Source passage:
— Begin —

I mean, I wasn't there, was I?

To understand -- or even, astonishing thought, pray -- the Scriptural story, though, we need to take it on its own terms, apart from speculation about the historical basis and textual evolution through which is may have passed.

The question is, what are its own terms?

Answering the question literally, and using the NAB, the terms include (leaving out the engineering and meteorological details):
"no desire that [man's] heart conceived was ever anything but evil"

God said of man, "I am sorry that I made them"

"But Noah found favor with the LORD... Noah, a good man and blameless in that age,
... walked with God...."

the flood would "destroy everywhere all creatures in which there is the breath of life"

Noah "carried out all the commands that God gave him"; he "alone in this age" was "found to be truly just"
And, perhaps most importantly, God's covenant with Noah:
God blessed Noah and his sons and said to them: "... Every creature that is alive shall be yours to eat; I give them all to you as I did the green plants...

— End —

Information given:

— Begin —

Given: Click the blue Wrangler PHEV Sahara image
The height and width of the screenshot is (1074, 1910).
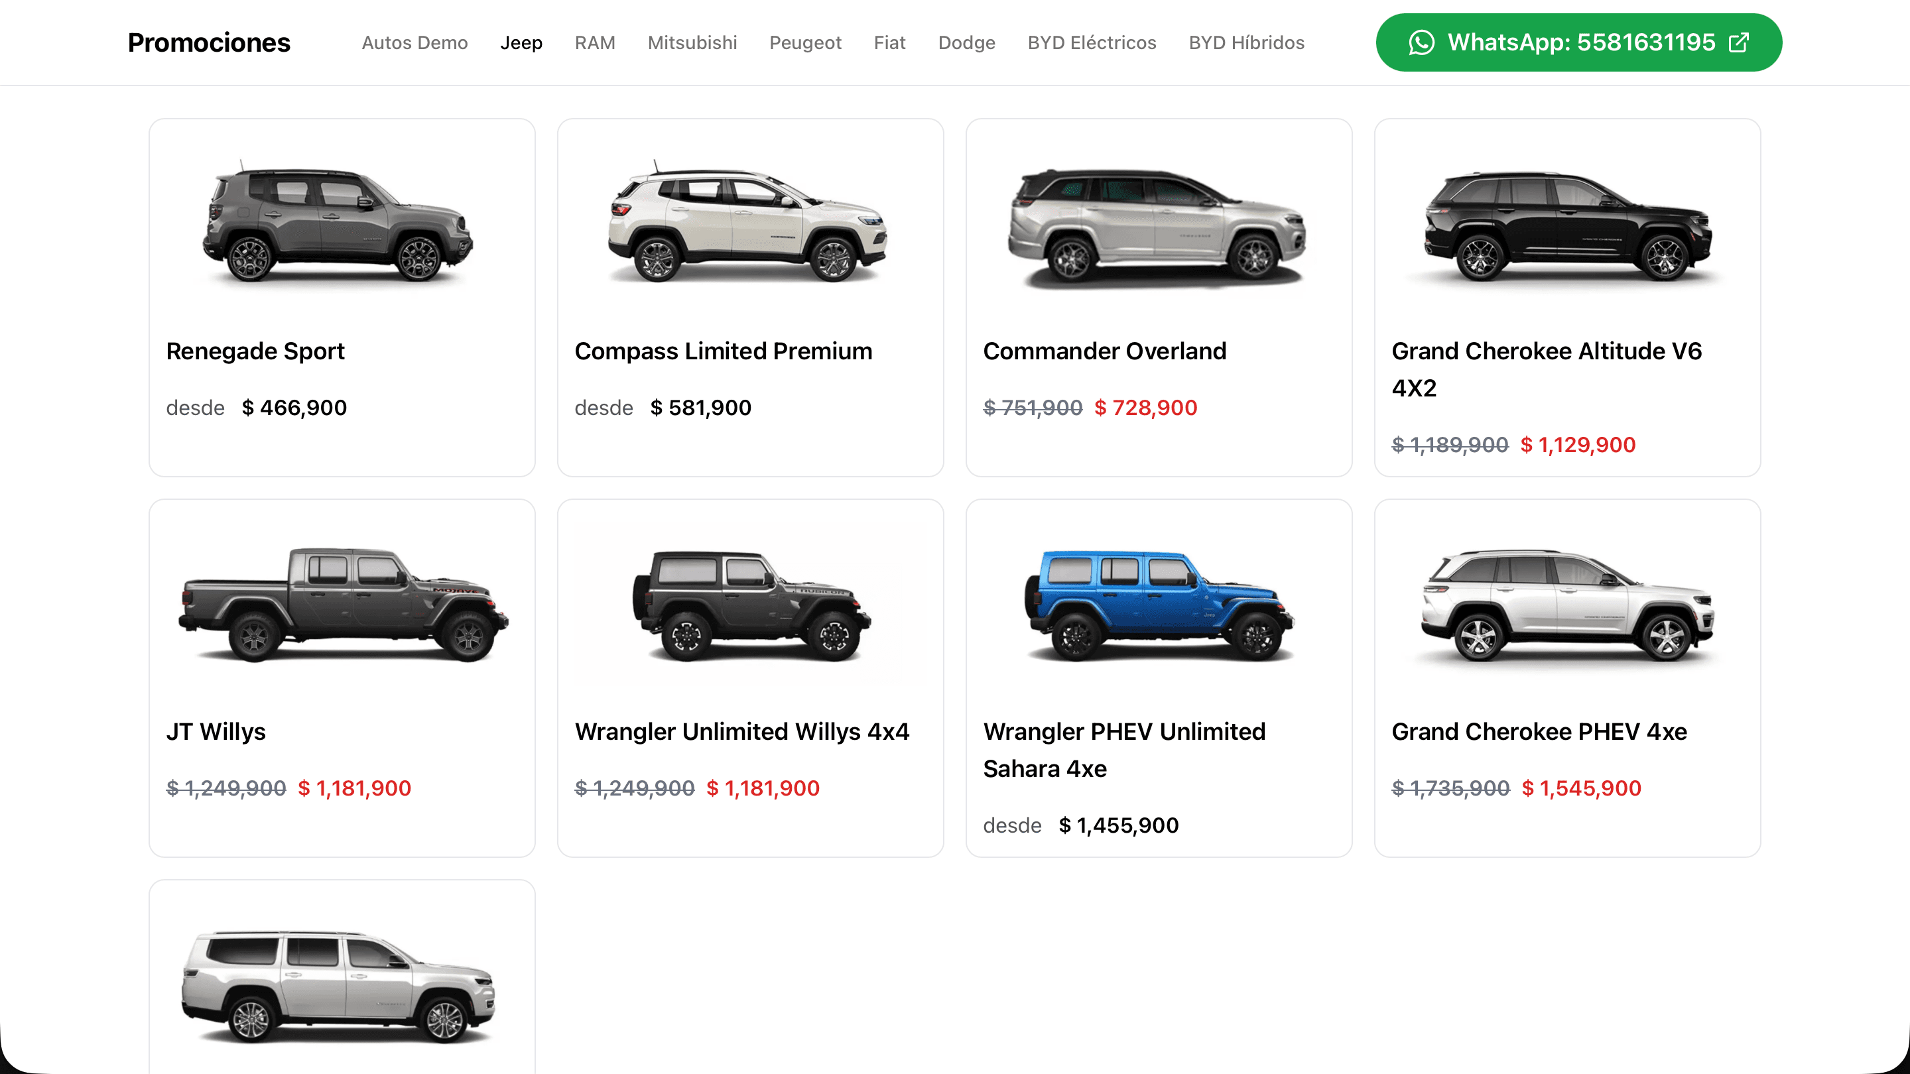Looking at the screenshot, I should click(x=1159, y=604).
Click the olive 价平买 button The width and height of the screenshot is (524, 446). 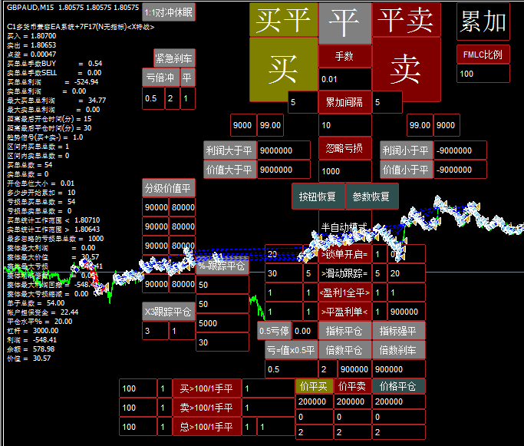[x=314, y=386]
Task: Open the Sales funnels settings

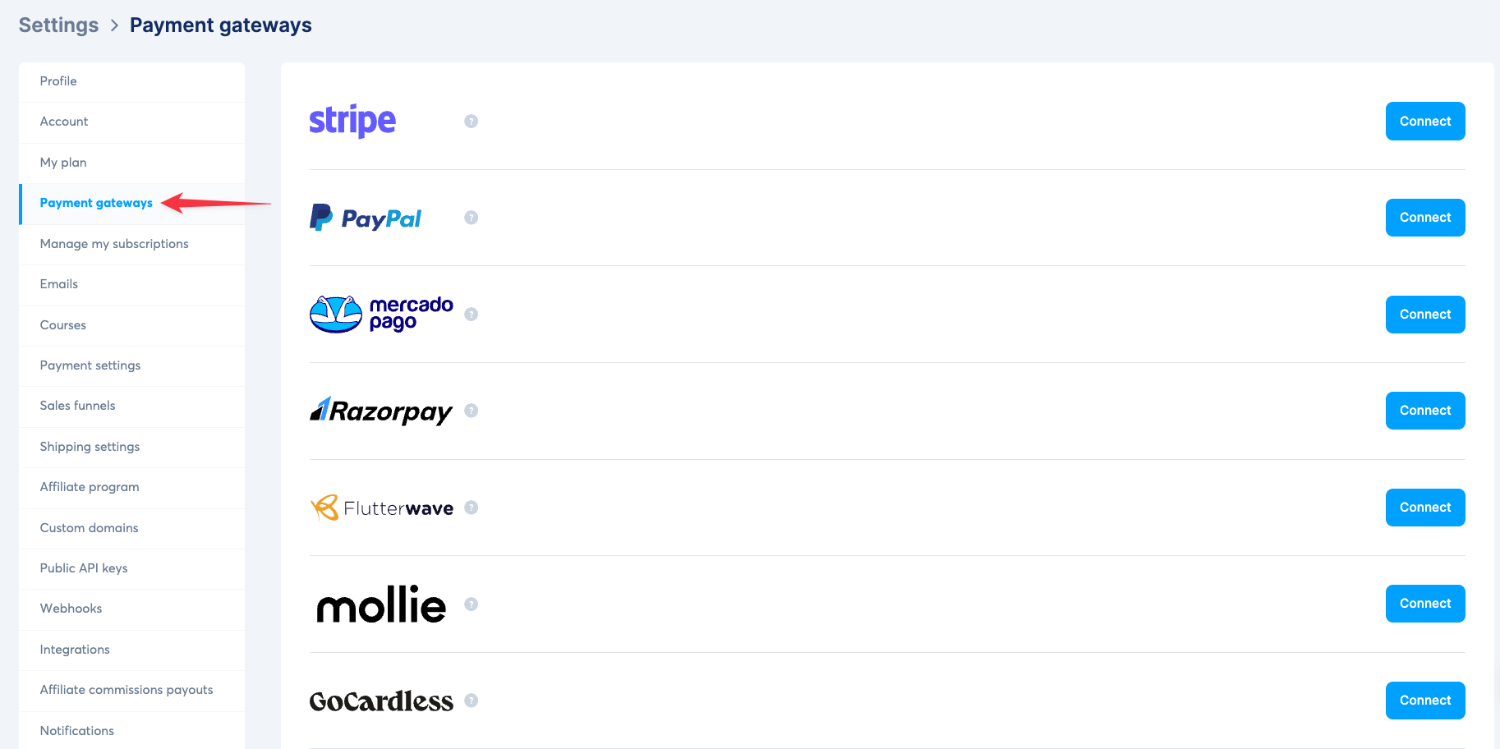Action: (78, 406)
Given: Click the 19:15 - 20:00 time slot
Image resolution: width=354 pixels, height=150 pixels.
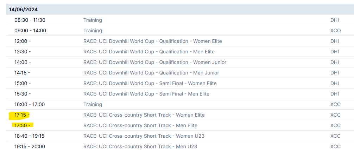Looking at the screenshot, I should [30, 146].
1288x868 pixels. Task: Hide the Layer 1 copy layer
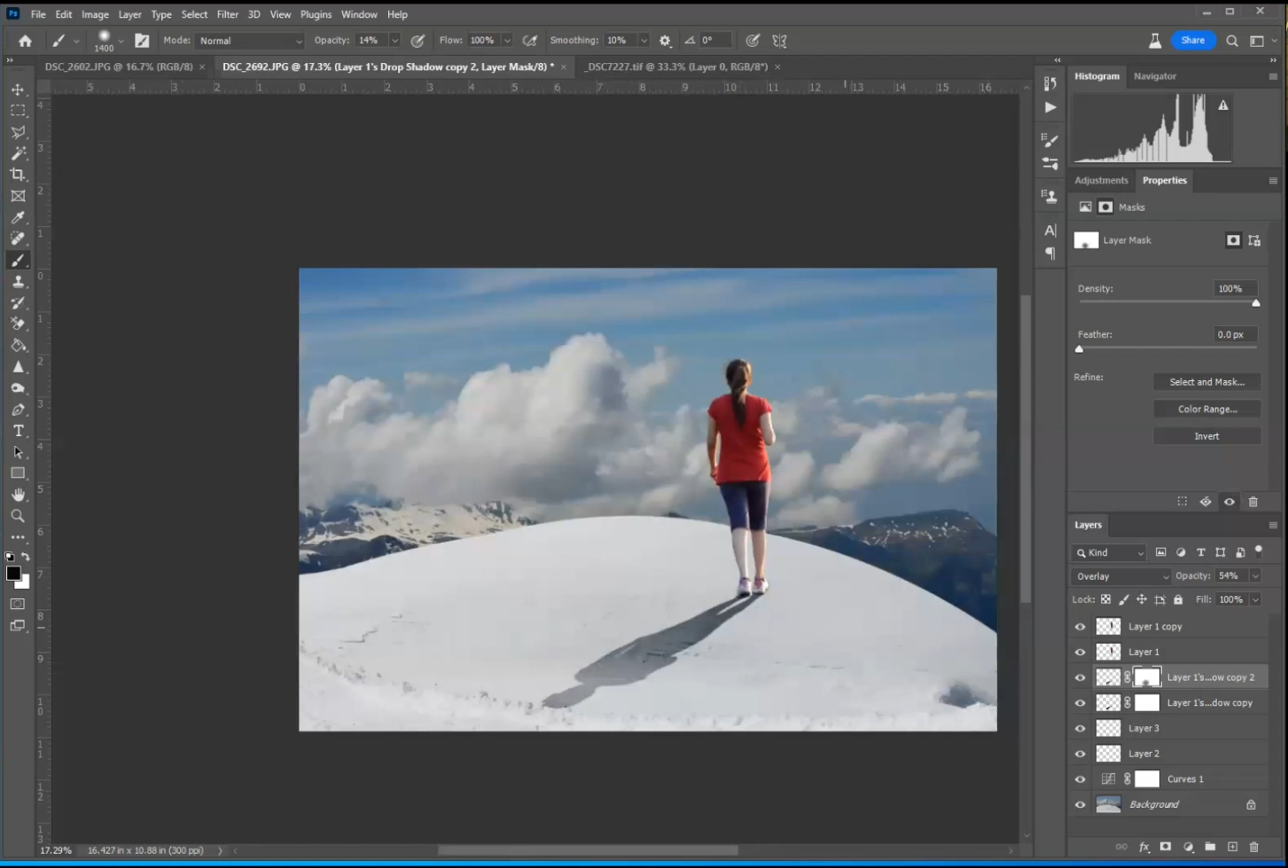(x=1080, y=626)
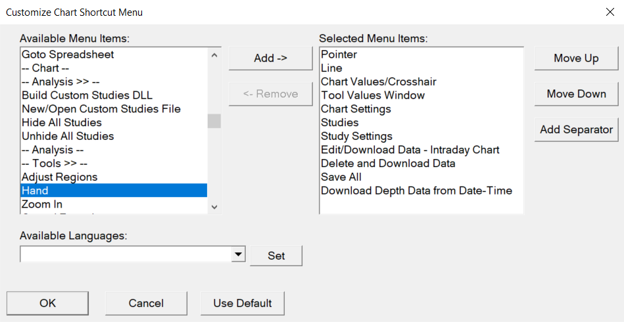Cancel the dialog
This screenshot has height=322, width=624.
click(x=146, y=303)
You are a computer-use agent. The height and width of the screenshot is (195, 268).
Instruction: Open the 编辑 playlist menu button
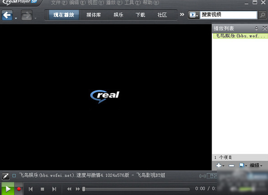[x=256, y=165]
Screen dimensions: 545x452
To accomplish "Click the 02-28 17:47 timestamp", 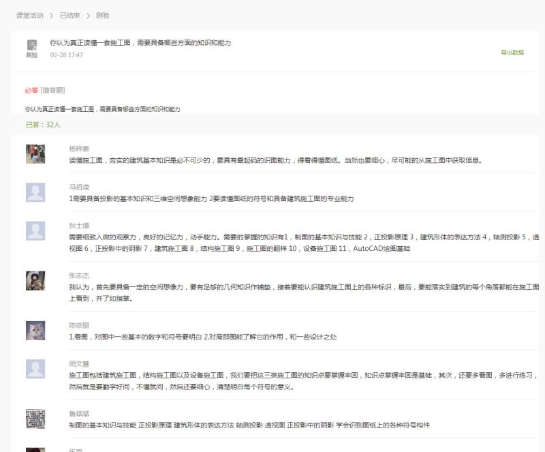I will pyautogui.click(x=67, y=55).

— End —

Exercise task: Translate this sentence from the Noah passage into Spanish: "The question is, what are its own terms?" The entries are separate from the Noah passage.

Solution to this exercise: La pregunta es: ¿cuáles son sus propios términos?